[Consigne]
Mettez à jour le texte sur la danse en remplaçant « colloque » par « congrès », puis reproduisez tout le passage allant de « Danser : accepter la perte, le manque – » jusqu'à « de Dominique COMMEIGNES. ».

[Texte proposé]
════

Danser : accepter la perte, le manque – Michel Vincenot
DANSER : ACCEPTER LA PERTE, LE MANQUE
Restitution du colloque Danser, faire danser.
Lyon 27, 28 et 29 octobre 2008
Michel Vincenot
Scène conventionnée danse-théâtre
Espaces Pluriels – Pau
__________________
Introduction
Au regard des interventions et des ateliers qui ont été conduits durant ce colloque ; me référant par ailleurs aux pratiques et aux attentes, notamment celles des enseignants EPS, il m’a semblé opportun d’aborder la danse du point de vue de la perte, du manque, de l’abandon, face à l’obsession de produire coûte que coûte un spectacle finalisé, des « reproductions de formes prêtes à l’emploi », selon l’expression de Dominique COMMEIGNES.
La danse est d’abord un parcours qui se préoccupe de l’espace et qui exige d’offrir le temps nécessaire aux danseurs qui s’y impliquent, qui se confrontent aux doutes et aux risques de l’abandon des savoir-faire.

════

[Extrait des données]

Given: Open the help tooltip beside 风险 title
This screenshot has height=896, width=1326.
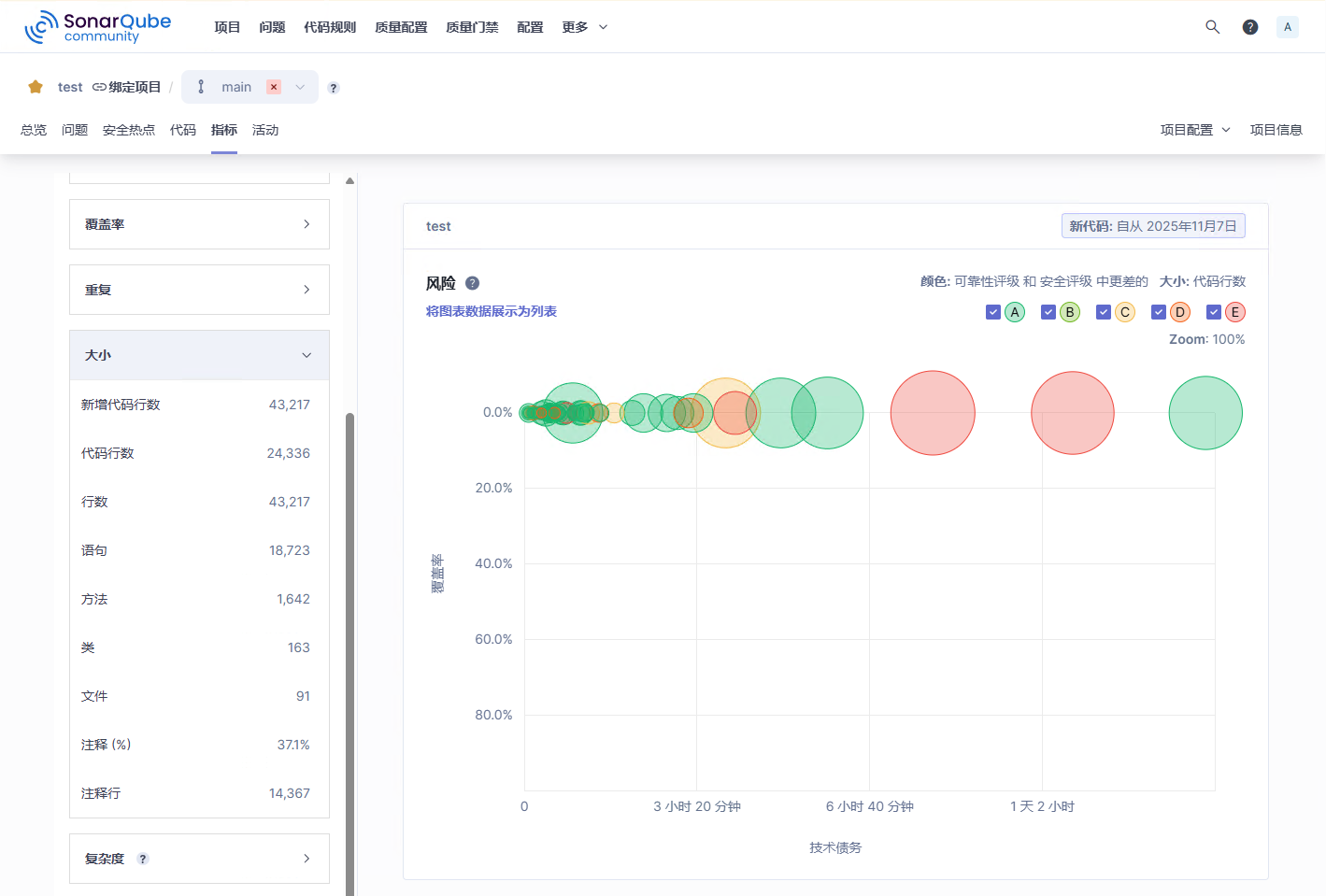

════

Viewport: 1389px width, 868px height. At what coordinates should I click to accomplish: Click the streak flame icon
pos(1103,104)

════

[Réponse attendue]
Danser : accepter la perte, le manque – Michel Vincenot
DANSER : ACCEPTER LA PERTE, LE MANQUE
Restitution du congrès Danser, faire danser.
Lyon 27, 28 et 29 octobre 2008
Michel Vincenot
Scène conventionnée danse-théâtre
Espaces Pluriels – Pau
__________________
Introduction
Au regard des interventions et des ateliers qui ont été conduits durant ce congrès ; me référant par ailleurs aux pratiques et aux attentes, notamment celles des enseignants EPS, il m’a semblé opportun d’aborder la danse du point de vue de la perte, du manque, de l’abandon, face à l’obsession de produire coûte que coûte un spectacle finalisé, des « reproductions de formes prêtes à l’emploi », selon l’expression de Dominique COMMEIGNES.